Quick and Easy Crop Turnover

On this week's episode, Travis demonstrates how to quickly and easily turnover crops in the vegetable garden. In order for us to efficiently grow crops year-round in the vegetable garden, we have to maintain a quick and easy crop turnover time. In the garden, Travis has a couple of rows of romaine lettuce that he has just finished harvesting. So after harvesting all the heads of lettuce he then removes the row start fitting from the mainline of drip tape irrigation to replace it with a goof plug. The row start is used Then, he will pull the drip tape out of the garden row to clean the garden area. The next step is to cultivate by removing weeds and extra lettuce stalks from the garden area. This task is done with our new Hoss Stirrup Hoe to uproot and turnover the area. The stirrup hoe is the best tool for cultivating and weeding in every direction of the garden whether it is between the plants or alongside the row. After we are done with the hoe we take our Dura Rake and rake out any of the old debris and weeds to get the area clean and level. Travis prefers to take his Wheel Hoe in the area a couple of times over the next couple of weeks to ensure there are no weeds before re-planting. When re-planting all you have to do is create a furrow and re-lay the drip tape that you pulled up earlier and cover it back up in the garden. Replace the goof plug with the row start and then you are ready to plant in that garden area. Overall, to be prepared for a quick and easy crop turnover have a plan set in place to effectively re-plant in that vegetable garden spot.

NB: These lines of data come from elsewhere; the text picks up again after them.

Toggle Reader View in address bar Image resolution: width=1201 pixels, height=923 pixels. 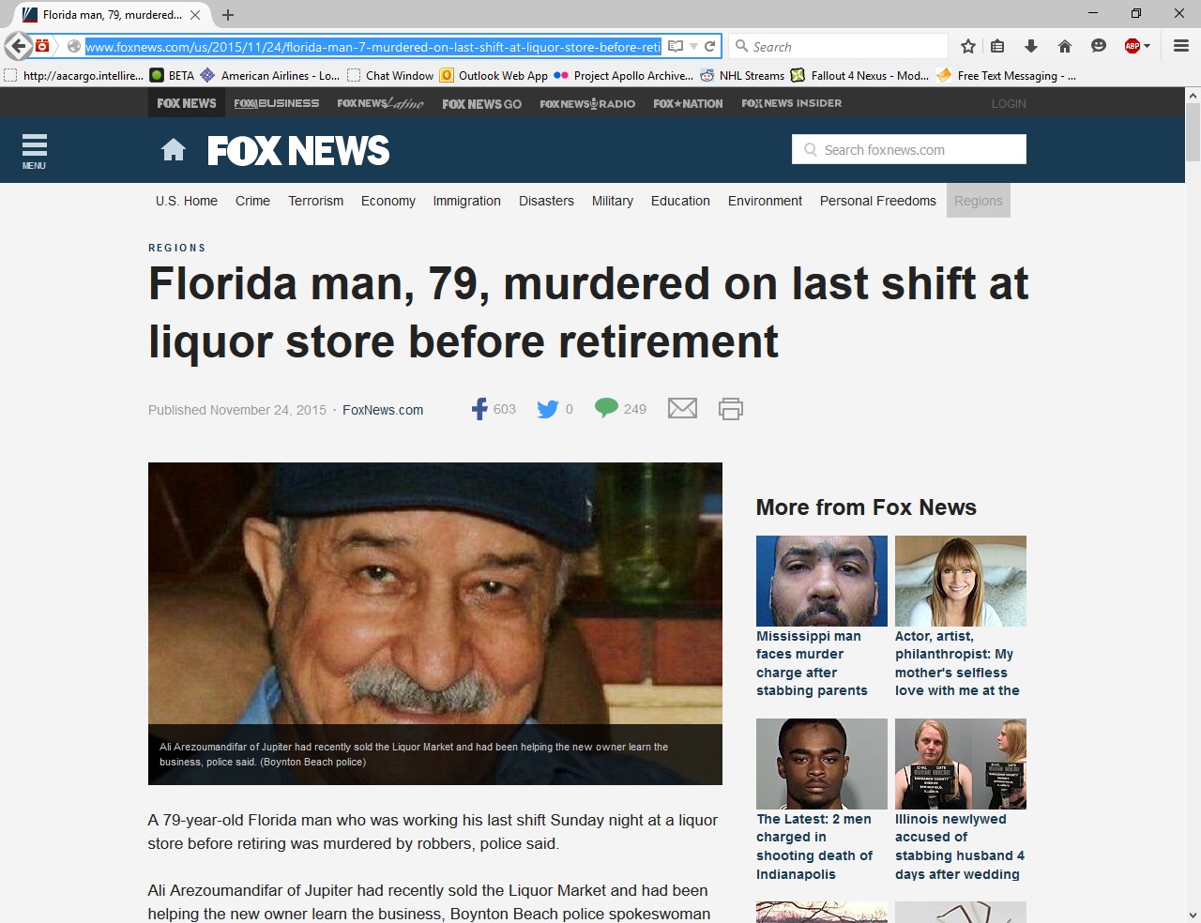(x=676, y=46)
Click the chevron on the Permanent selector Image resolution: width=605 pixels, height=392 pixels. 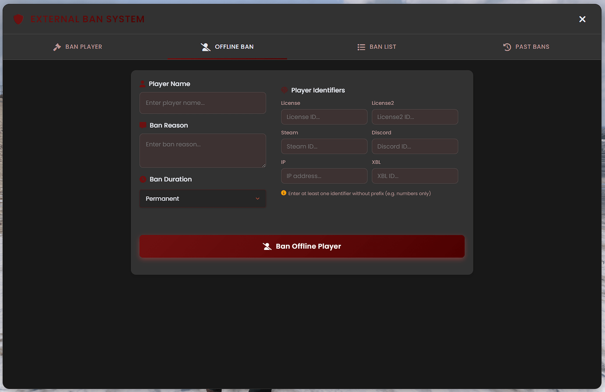tap(257, 199)
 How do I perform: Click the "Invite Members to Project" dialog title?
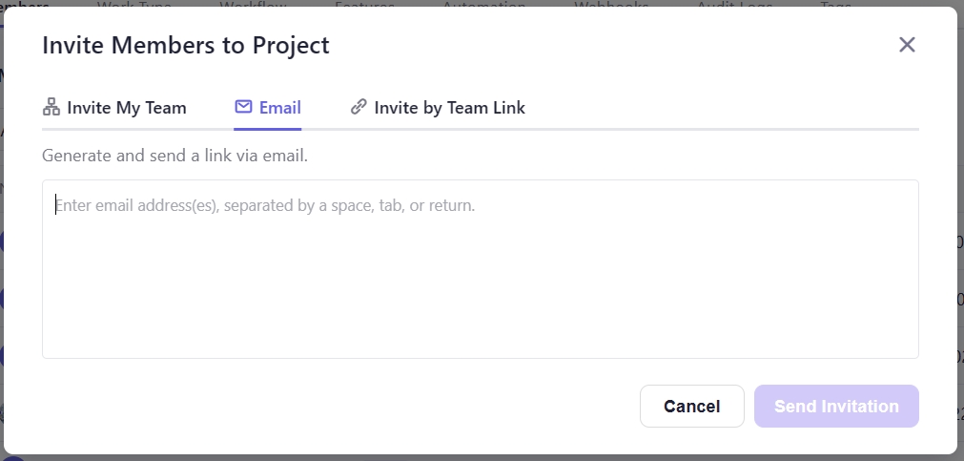186,45
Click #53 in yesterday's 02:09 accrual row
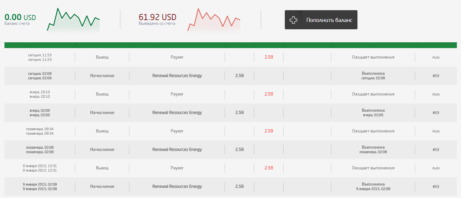 (436, 113)
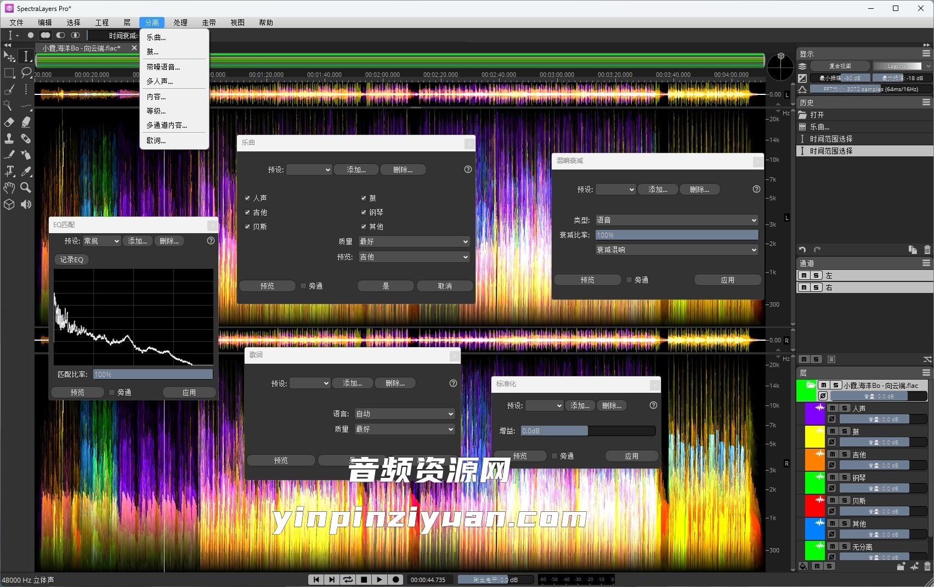Image resolution: width=934 pixels, height=587 pixels.
Task: Adjust the 增益 slider in 标准化 dialog
Action: (x=587, y=431)
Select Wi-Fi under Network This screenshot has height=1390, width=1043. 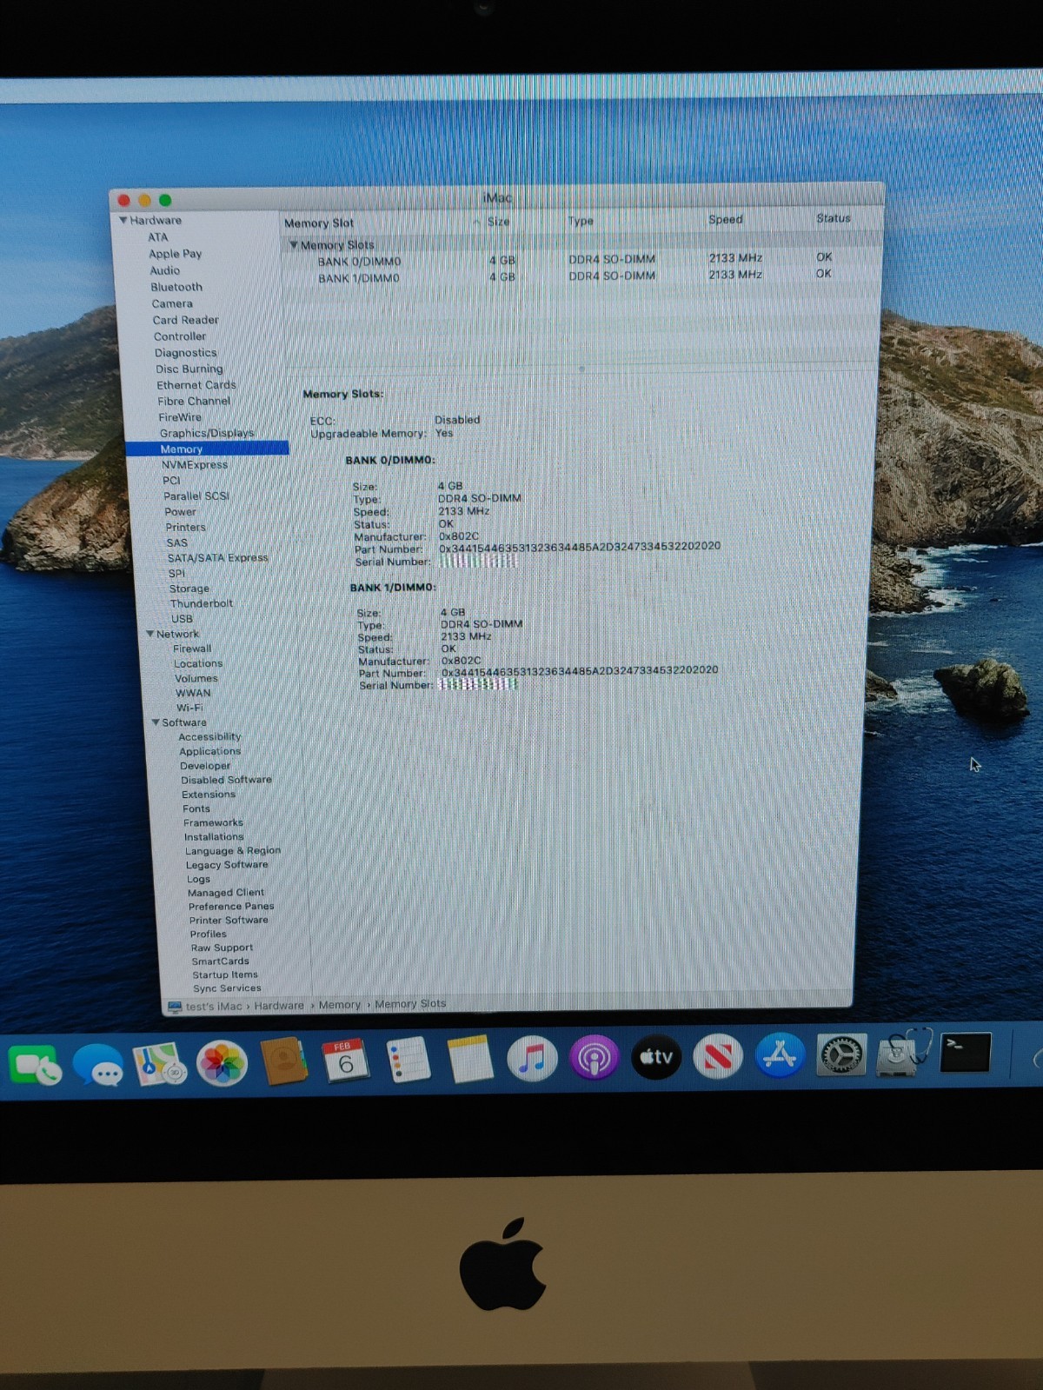(189, 708)
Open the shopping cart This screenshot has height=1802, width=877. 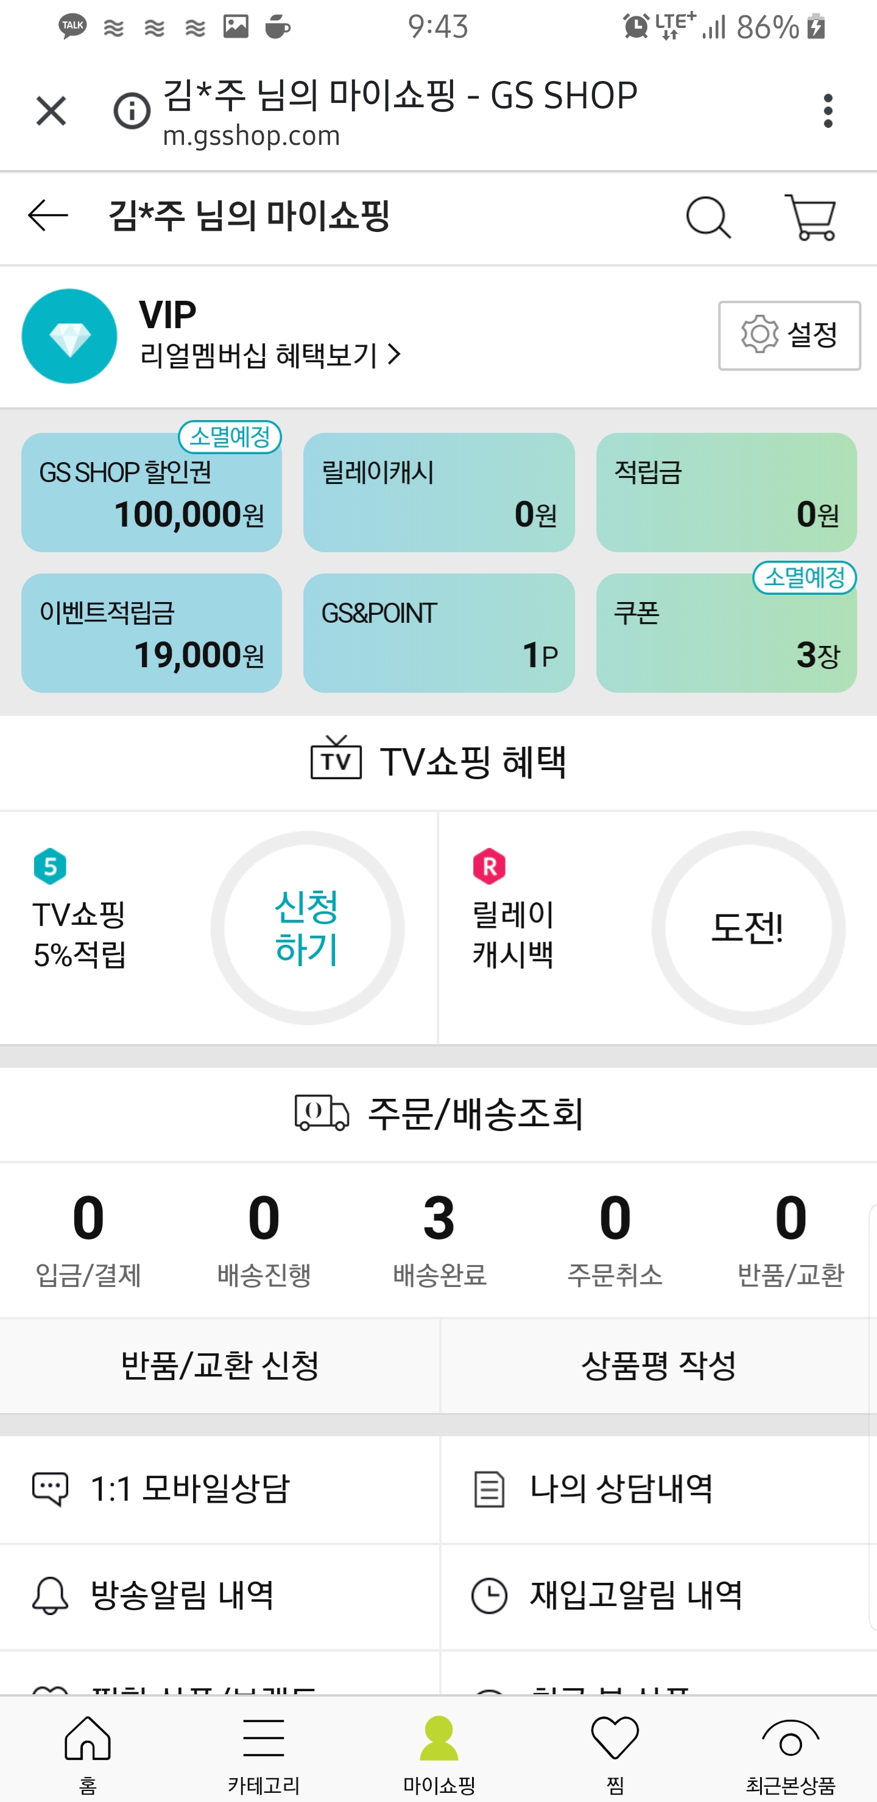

Benefits of Crop Rotation in the Garden

Crop rotation has several benefits that will great an overall better vegetable garden area. The first benefit is an increase in better soil structure. When rotating crops around the garden you are preventing a loss of soil nutrients, pest/disease pressures, and soil erosion. By improving our soil structure in the garden we are maintaining the soil with plenty of air, water, and nutrients which is in return needed for plant growth. If we have a poor soil structure we will not develop a healthy root system for plant growth in the vegetable garden. By rotating the crops in the garden we can plan out vegetables that will help improve the soil structure when needed. Another benefit is the prevention of soil erosion. Soil erosion can cause several issues like loss of topsoil and harsh runoff. The reason behind crop rotation is to simply decrease soil erosion problems that is due to the reduction of soil disturbance, diverse root systems, improved healthy soils, and overall spacing in the garden. The soil disturbance is reduced because there is less tilling of the soil structure which means longer periods of soil disturbance. The diverse root systems are due to the variation of crops that have either taproot or fibrous root systems which helps soil particles hold together. The next benefit of crop rotation is reducing pest and disease pressures from continuing to overwinter in the vegetable garden. When cultivating the same crop in the same spot the pests and diseases become used to the conditions so they form in the same spot year after year and can become very difficult to eliminate. Overall, these benefits will create a healthy environment for all the plant life growing in the vegetable garden.